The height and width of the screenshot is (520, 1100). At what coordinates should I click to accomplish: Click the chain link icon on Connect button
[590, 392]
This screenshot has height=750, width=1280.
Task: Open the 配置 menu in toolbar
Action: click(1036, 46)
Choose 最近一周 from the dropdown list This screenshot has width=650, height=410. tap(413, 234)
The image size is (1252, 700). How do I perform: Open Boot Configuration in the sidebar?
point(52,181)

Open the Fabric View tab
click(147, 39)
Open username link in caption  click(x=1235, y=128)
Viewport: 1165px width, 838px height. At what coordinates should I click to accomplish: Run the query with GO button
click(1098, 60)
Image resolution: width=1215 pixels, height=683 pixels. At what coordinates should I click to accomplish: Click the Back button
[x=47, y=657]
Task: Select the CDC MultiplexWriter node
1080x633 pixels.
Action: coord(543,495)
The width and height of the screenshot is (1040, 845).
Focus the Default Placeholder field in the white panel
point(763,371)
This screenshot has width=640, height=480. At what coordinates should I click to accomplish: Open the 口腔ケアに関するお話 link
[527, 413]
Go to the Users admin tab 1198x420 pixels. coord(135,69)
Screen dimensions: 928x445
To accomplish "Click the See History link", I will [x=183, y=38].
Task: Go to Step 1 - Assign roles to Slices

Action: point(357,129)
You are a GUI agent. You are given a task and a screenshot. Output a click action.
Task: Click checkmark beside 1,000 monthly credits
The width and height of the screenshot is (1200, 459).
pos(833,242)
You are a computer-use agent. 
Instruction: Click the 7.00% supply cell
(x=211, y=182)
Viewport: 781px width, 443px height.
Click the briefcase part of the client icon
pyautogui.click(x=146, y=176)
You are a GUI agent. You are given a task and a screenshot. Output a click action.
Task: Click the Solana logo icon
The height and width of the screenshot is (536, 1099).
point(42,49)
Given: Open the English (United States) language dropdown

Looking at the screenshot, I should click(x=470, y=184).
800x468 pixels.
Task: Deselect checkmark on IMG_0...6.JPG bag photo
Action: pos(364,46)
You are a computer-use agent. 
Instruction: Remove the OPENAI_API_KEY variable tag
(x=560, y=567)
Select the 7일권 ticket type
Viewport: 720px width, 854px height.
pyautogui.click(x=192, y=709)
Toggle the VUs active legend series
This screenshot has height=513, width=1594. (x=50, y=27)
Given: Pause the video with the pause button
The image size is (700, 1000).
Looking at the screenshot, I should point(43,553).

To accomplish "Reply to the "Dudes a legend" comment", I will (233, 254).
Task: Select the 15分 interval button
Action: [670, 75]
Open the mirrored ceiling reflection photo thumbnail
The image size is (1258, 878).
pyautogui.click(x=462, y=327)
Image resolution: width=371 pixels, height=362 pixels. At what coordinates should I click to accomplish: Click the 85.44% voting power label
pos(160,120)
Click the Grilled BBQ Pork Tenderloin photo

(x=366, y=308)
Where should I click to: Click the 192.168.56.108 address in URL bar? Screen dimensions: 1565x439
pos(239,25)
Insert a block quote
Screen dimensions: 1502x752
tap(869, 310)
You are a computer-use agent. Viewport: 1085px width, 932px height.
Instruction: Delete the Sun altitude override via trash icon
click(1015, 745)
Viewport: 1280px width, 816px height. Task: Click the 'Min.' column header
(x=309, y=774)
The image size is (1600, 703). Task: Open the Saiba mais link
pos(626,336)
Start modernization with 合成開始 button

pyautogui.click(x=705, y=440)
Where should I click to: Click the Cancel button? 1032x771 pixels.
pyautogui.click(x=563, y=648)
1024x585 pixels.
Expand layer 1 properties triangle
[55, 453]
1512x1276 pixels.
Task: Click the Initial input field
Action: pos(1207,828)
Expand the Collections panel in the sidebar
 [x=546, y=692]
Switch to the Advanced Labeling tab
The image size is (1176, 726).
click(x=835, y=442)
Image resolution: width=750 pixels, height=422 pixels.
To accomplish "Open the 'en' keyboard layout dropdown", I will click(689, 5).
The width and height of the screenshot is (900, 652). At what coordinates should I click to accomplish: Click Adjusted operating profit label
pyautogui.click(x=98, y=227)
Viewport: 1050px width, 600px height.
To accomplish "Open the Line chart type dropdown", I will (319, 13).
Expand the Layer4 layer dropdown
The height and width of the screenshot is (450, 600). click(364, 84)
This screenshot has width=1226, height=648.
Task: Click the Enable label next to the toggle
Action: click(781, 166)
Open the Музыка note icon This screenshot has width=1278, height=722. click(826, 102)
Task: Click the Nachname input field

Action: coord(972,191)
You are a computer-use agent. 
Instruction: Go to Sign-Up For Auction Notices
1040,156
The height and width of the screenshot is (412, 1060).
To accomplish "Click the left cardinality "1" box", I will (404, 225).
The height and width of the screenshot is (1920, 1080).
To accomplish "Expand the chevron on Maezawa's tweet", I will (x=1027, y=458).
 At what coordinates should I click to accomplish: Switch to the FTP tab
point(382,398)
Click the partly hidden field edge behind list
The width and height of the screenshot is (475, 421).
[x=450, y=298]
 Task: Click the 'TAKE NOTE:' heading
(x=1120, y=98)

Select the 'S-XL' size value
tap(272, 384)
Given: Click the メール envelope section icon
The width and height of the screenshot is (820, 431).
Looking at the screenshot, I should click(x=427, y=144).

......

WHAT TO DO –
For each line above that includes the word "list", make a copy of that line.

SOLUTION FOR THIS EXERCISE –
Choose 最近一周 from the dropdown list This screenshot has width=650, height=410. tap(413, 234)
Click the partly hidden field edge behind list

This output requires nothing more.